The actions of vasopressin are mediated by stimulation of tissue-specific G protein-coupled receptors (GPCRs) called vasopressin receptors that are classified into the V1 (V1A), V2, and V3 (V1B) receptor subtypes. These three subtypes differ in localization, function and signal transduction mechanisms.

Subtypes
There are three subtypes of vasopressin receptor: V1A (V1), V1B (V3) and V2.

V1 receptor 

V1 receptors (V1Rs) are found in high density on vascular smooth muscle and cause vasoconstriction by an increase in intracellular calcium via the phosphatidyl–inositol-bisphosphate cascade. Cardiac myocytes also possess V1R. Additionally V1R are located in brain, testis, superior cervical ganglion, liver, blood vessels, and renal medulla.

V1R is present on platelets, which upon stimulation induces an increase in intracellular calcium, facilitating thrombosis. Studies have indicated that due to polymorphism of platelet V1R there is significant heterogeneity in the aggregation response of normal human platelets to vasopressin.

V1Rs are found in kidney, where they occur in high density on medullary interstitial cells, vasa recta, and epithelial cells of the collecting duct.

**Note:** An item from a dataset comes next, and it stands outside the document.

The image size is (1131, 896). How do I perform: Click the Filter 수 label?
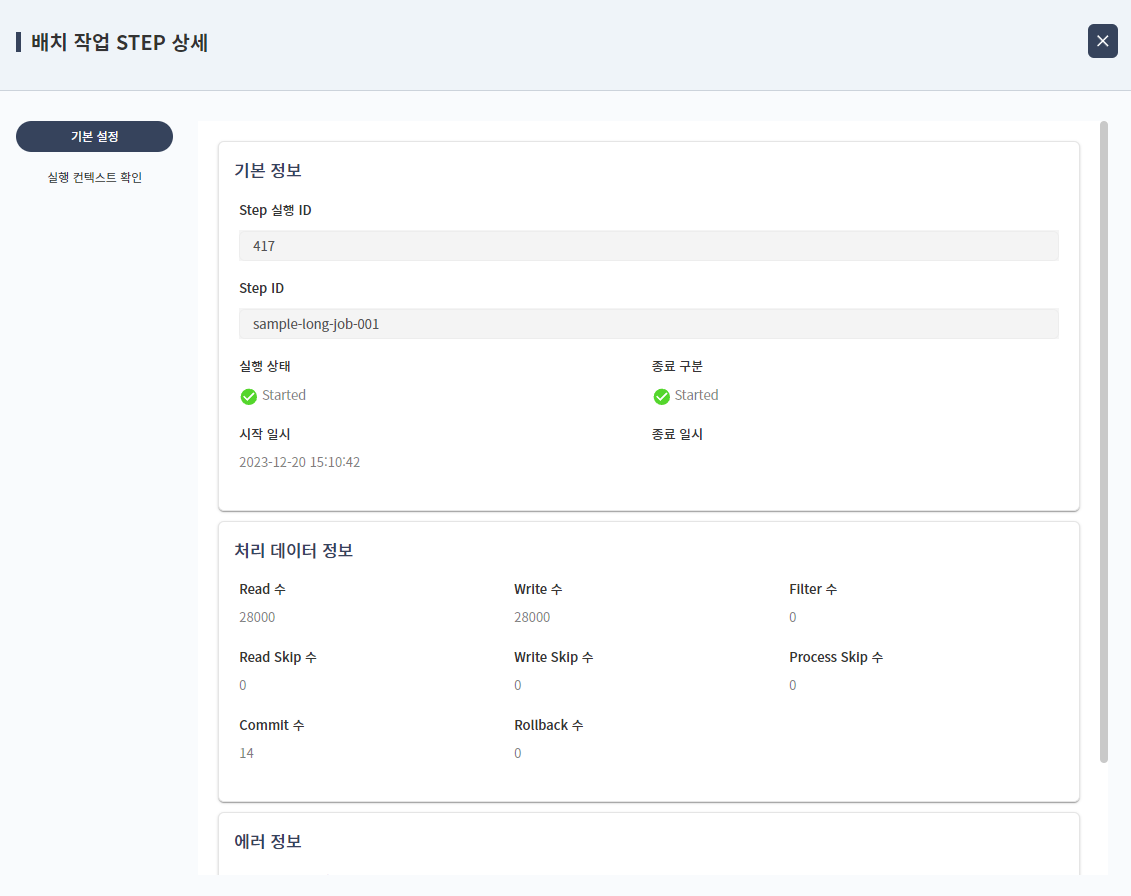pos(813,589)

Vasopressin acts on medullary vasculature through V1R to reduce blood flow to inner medulla without affecting blood flow to outer medulla. V1Rs on the luminal membrane of the collecting duct limit the antidiuretic action of vasopressin. Additionally, vasopressin selectively contracts efferent arterioles probably through the V1R, but not the afferent arteriole.

V2 receptor 

V2 receptor (V2R) differs from V1R primarily in the number of sites susceptible to N-linked glycosylation; the V1R has sites at both the amino-terminus and at the extracellular loop, whereas the V2R has a single site at the extracellular amino-terminus.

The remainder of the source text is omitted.